[gclist] ratio of heap size to live data?

Boehm, Hans hans_boehm@hp.com
Wed, 4 Oct 2000 09:57:33 -0700



> -----Original Message-----
> From: Nick Barnes [mailto:Nick.Barnes@pobox.com]
> Sent: Wednesday, October 04, 2000 2:52 AM
> To: Norman Ramsey
> Cc: gclist@iecc.com
> Subject: Re: [gclist] ratio of heap size to live data? 
> 
> 
> At 2000-10-03 21:47:09+0000, Norman Ramsey writes:
> 
> > I'm looking for any research that would tell me about what ratio
> > of heap size to live data is needed for a modern copying or 
> mark-sweep
> > collector to perform well.  Can anyone point me to papers?
> 
> This rather depends on what you mean by "live data" (and, for that
> matter, "heap size").  The heap H consists of:
> 
> - live objects L (i.e. data which will be used again);
> 
> - dead but reachable objects R (i.e. data which can be reached by
>   chasing pointers from the roots);
> 
> - unreachable objects U (i.e. objects which could be collected by a
>   GC); this may be divided into "strongly unreachable" (S) and "weakly
>   unreachable" (W), where W is treated as reachable by the collector
>   (due to the approximations which it makes).
> 
> - allocation overhead A (object headers, padding, etc);
> 
> - collection overhead C (collector data structures, to-space, etc).
> 
...
> So the question is, what ratio interests you?  The most interesting
> one is probably (L+R)/H, but to obtain this you need to know L+R, for
> which you need to do an accurate full GC, which may not be possible.
> In a conservative collector this is very hard (multiple runs with
> different base addresses, etc).
For a conservative collector running with C/C++ code, it's also sometimes
possible to get a lower bound on L+R, since many of the benchmarks used in
the past were written for explicit deallocation, and some of those don't
leak.  Thus you can count the amount of live memory in the explicitly
managed version of the program.  I remember that Zhong Shao tried this on
some of the Zorn benchmarks, and ended up with very small bounds on W in
most but not all cases.  (The bound may be large either because W is large,
or because the explicitly managed program deallocates memory without
clearing the pointers to it.)
> 
> As I recall, in MLWorks (generational exact copying collector), when
> L+R is 20-30MB, U is typically 10-20MB (mainly garbage building up in
> older generations).  A was small.  C was very small except during a
> collection of an older generation, when it could reach 16MB.  So the
> total heap most of the time would be 50-75% larger than the reachable
> set.
It would be nice to get some more numbers along these lines.  For our
collector U is normally kept at 33-50% for L+R on the order of 10MB, i.e.
large enough to swamp additive constants.  Fragmentation overhead (part of
A?) is typically small, but has certainly been reported to reach 50% in some
cases, and can theoretically be much worse.  (It seems to also be possible
to trade off fragmentation overhead in a nonmoving collector against
collection frequency.  If you collect only with a full heap, the entire heap
is broken up into smaller blocks during each collection cycle, violating
Phong Vo's Wilderness preservation principle.  In this way, nonmoving
collector fragmentation is different from malloc/free fragmentation.) 
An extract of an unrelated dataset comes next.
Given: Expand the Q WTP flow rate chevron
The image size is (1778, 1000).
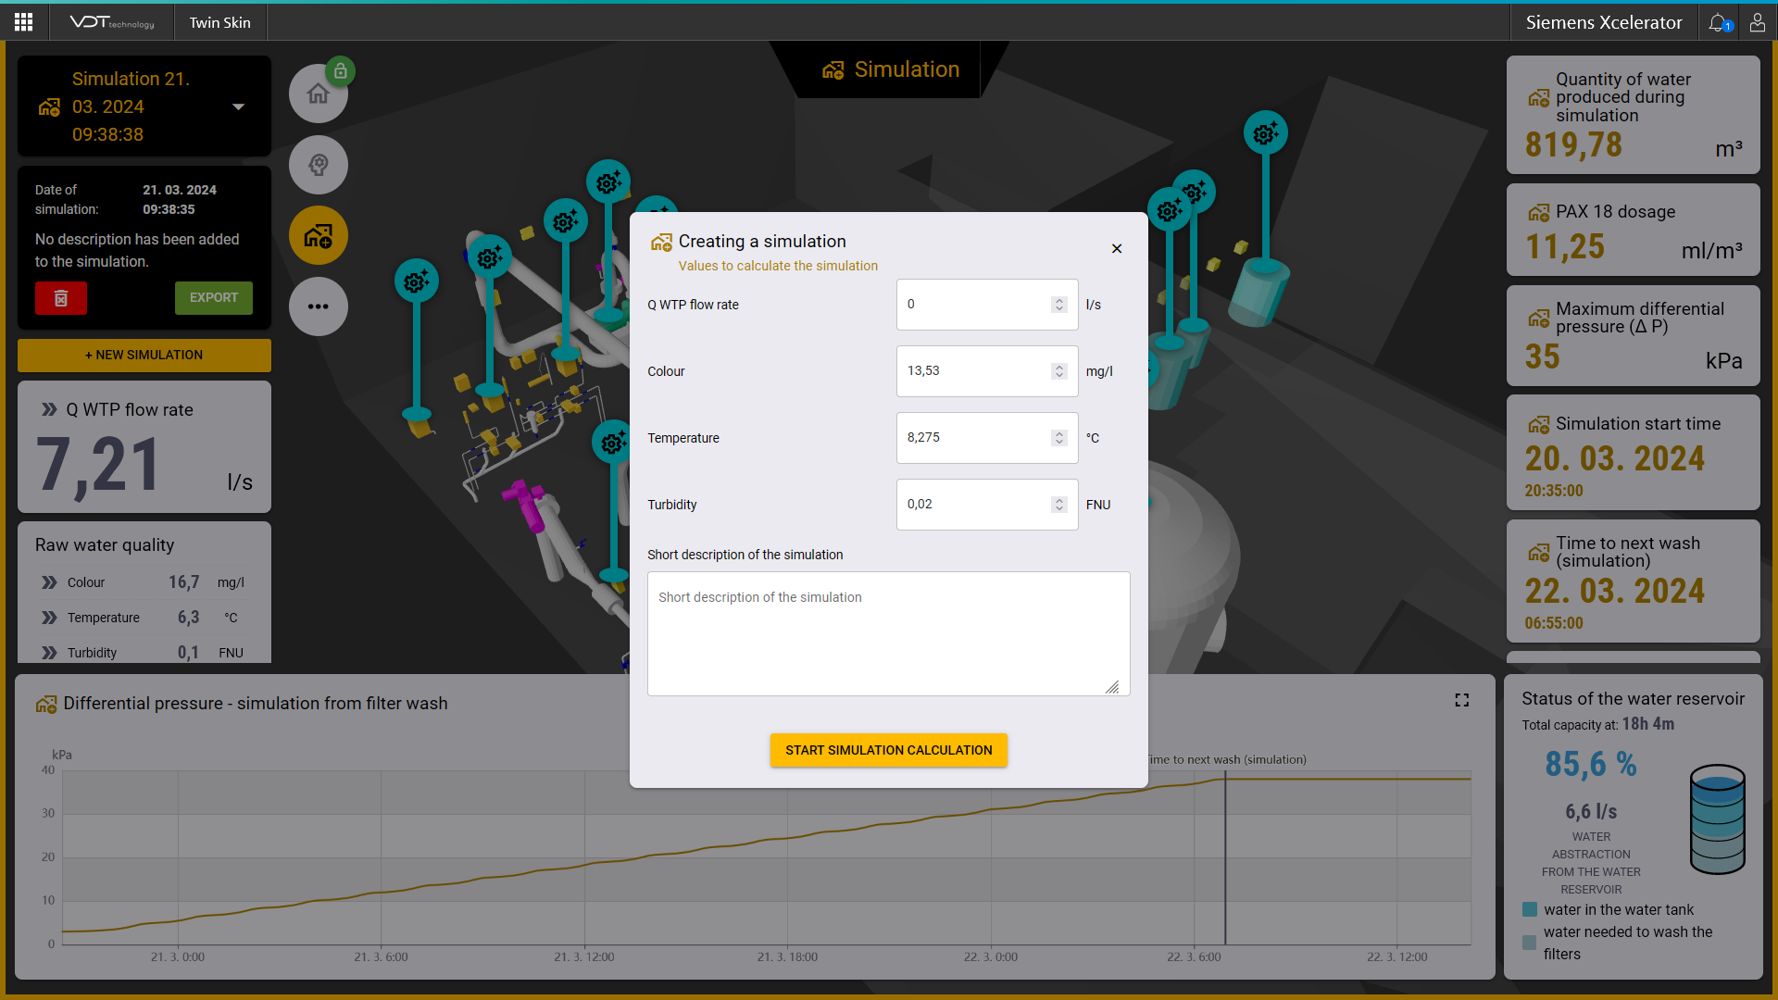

My impression is that for copying collectors the to-space component of C is
often an issue, though probably less so for ML.  Even if the to space for
the older generation is only used rarely, it still needs to be resident at
that point.  That means it either needs to remain resident, or it needs to
be paged in and out.  Paging in (and out) something on the order of (L+R) is
often a nontrivial operation.

It's possible to make this even less frequent by increasing the size of
younger generations.  For slightly different reasons, this seems to be
common practice for HotSpot.  But then you may end up with a significantly
larger value of U, and you reduce the possibility of fitting the youngest
generation into cache.

Hans